__Prompt__
Scan the listing below. Report each line that includes "computer".

__Data for processing__

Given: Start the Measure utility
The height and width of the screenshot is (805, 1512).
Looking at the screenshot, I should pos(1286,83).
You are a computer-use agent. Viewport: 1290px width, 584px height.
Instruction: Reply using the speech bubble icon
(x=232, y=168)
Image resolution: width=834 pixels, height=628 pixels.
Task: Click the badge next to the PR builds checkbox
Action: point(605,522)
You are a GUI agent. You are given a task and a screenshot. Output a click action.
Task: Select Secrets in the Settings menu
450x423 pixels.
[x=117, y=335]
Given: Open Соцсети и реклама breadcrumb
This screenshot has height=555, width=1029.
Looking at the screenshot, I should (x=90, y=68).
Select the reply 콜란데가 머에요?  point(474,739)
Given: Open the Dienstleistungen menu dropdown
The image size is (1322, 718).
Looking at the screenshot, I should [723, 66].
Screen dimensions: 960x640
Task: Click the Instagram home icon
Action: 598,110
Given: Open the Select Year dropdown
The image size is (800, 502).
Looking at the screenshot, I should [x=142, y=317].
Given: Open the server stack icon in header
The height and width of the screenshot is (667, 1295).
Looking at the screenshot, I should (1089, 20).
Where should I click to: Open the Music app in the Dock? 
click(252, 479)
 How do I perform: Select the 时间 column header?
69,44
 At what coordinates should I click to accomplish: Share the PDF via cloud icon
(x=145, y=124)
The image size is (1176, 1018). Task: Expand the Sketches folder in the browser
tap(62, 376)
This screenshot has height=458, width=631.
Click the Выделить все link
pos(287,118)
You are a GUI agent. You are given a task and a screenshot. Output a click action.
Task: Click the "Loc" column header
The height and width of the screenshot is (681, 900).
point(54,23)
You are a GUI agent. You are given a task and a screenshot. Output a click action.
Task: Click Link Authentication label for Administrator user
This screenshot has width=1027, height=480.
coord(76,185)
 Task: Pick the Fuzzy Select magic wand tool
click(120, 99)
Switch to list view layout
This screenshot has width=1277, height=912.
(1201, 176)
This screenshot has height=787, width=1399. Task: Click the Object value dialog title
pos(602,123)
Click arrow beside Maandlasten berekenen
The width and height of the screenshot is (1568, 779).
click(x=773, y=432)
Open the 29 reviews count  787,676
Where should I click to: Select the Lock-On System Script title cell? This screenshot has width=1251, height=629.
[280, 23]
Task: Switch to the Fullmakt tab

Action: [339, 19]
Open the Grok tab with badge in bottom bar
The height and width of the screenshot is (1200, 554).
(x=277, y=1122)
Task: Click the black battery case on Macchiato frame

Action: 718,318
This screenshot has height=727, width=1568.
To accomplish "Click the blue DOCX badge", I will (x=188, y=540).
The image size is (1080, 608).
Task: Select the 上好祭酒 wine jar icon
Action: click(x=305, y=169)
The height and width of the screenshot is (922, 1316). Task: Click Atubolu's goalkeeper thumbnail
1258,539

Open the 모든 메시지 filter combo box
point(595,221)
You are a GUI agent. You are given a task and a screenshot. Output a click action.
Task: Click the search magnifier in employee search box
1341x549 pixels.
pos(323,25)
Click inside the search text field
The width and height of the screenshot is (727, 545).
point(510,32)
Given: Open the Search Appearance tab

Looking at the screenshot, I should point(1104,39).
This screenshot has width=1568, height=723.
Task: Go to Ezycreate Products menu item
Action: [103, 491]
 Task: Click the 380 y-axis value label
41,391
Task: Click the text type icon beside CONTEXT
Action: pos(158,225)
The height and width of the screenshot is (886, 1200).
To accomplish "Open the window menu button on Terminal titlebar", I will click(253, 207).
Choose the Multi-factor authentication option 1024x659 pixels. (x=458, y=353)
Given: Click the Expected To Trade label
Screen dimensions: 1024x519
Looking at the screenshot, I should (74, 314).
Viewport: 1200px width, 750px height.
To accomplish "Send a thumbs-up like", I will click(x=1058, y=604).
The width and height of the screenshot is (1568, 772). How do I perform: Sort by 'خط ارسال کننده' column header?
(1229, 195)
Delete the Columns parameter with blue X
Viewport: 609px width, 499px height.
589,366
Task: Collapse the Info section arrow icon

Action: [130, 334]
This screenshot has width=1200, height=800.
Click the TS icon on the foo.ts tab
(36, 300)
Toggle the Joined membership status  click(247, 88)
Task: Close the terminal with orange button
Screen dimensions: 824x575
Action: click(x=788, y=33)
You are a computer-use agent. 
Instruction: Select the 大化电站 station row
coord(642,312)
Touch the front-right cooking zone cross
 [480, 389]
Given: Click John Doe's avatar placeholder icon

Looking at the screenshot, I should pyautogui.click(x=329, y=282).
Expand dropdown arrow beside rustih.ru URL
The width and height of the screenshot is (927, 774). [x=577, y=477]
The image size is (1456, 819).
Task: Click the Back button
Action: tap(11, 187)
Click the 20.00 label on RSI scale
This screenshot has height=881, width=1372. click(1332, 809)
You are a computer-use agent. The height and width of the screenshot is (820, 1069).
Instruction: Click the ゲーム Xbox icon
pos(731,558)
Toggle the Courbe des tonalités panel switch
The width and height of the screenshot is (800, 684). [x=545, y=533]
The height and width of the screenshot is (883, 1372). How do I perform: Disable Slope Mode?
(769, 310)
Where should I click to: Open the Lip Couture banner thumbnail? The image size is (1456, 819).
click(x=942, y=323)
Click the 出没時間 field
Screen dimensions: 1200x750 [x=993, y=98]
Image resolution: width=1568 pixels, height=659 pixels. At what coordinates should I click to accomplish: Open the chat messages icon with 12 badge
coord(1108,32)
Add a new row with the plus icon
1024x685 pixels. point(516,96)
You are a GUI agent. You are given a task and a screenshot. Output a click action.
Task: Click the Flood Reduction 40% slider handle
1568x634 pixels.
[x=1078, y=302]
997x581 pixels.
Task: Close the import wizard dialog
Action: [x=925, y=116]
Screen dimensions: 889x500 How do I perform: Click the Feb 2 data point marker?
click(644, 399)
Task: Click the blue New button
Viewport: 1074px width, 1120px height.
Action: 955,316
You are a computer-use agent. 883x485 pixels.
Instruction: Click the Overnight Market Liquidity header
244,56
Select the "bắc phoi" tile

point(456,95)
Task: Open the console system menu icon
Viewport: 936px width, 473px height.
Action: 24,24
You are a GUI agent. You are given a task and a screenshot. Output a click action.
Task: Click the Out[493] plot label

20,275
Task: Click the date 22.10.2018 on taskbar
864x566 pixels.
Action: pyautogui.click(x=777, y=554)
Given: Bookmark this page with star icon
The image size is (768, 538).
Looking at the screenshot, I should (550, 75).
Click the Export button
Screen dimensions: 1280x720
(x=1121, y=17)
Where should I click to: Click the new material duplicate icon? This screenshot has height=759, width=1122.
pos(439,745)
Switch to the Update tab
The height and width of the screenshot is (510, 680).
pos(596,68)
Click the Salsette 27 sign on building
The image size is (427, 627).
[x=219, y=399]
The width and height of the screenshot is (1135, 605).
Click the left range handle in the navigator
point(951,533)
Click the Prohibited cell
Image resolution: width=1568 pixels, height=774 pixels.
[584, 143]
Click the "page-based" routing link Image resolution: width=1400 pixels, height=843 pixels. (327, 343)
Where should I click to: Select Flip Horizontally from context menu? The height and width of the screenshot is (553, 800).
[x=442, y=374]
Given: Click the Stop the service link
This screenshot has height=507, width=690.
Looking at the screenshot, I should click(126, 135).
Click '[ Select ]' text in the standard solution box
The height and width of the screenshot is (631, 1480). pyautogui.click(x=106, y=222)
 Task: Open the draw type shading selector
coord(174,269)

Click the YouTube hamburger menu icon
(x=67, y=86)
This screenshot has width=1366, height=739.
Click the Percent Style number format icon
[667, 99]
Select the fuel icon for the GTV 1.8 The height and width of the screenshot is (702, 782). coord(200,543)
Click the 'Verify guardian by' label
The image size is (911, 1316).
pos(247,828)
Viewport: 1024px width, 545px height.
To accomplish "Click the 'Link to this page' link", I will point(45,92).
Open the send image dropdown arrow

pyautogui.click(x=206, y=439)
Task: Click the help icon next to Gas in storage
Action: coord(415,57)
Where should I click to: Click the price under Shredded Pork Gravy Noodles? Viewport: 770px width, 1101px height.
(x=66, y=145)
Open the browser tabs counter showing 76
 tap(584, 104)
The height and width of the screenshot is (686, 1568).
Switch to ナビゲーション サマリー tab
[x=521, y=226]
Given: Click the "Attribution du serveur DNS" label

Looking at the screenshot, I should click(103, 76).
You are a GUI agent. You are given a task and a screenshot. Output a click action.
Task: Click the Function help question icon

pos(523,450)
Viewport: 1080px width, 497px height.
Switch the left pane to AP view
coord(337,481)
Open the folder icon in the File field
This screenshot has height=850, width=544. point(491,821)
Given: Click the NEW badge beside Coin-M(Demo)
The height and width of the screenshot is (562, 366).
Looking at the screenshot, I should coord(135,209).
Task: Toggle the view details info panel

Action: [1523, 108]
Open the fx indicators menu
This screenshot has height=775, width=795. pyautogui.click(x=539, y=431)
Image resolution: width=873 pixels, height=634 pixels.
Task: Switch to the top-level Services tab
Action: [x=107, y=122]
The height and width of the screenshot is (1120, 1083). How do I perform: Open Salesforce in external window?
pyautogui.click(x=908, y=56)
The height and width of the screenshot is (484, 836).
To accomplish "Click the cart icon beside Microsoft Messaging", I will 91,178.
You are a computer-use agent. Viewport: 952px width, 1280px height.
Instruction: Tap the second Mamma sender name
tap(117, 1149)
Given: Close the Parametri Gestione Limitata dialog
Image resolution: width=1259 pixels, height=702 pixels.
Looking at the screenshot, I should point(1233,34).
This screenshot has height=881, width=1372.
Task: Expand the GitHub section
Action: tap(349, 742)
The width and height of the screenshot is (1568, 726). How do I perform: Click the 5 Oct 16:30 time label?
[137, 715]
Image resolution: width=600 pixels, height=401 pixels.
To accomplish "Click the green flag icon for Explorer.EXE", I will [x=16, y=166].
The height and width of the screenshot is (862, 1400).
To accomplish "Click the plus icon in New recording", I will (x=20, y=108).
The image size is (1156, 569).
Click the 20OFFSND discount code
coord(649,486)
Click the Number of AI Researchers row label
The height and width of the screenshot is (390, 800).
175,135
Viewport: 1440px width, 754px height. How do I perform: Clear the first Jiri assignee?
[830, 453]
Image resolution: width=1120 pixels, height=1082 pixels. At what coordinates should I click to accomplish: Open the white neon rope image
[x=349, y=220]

__Solution to this exercise__
You are a computer-use agent. Viewport: 1290px width, 584px height.
You are a computer-use agent. 
You are a computer-use agent. The height and width of the screenshot is (820, 1069).
You are a computer-use agent. 883x485 pixels.
You are a computer-use agent. Viewport: 952px width, 1280px height.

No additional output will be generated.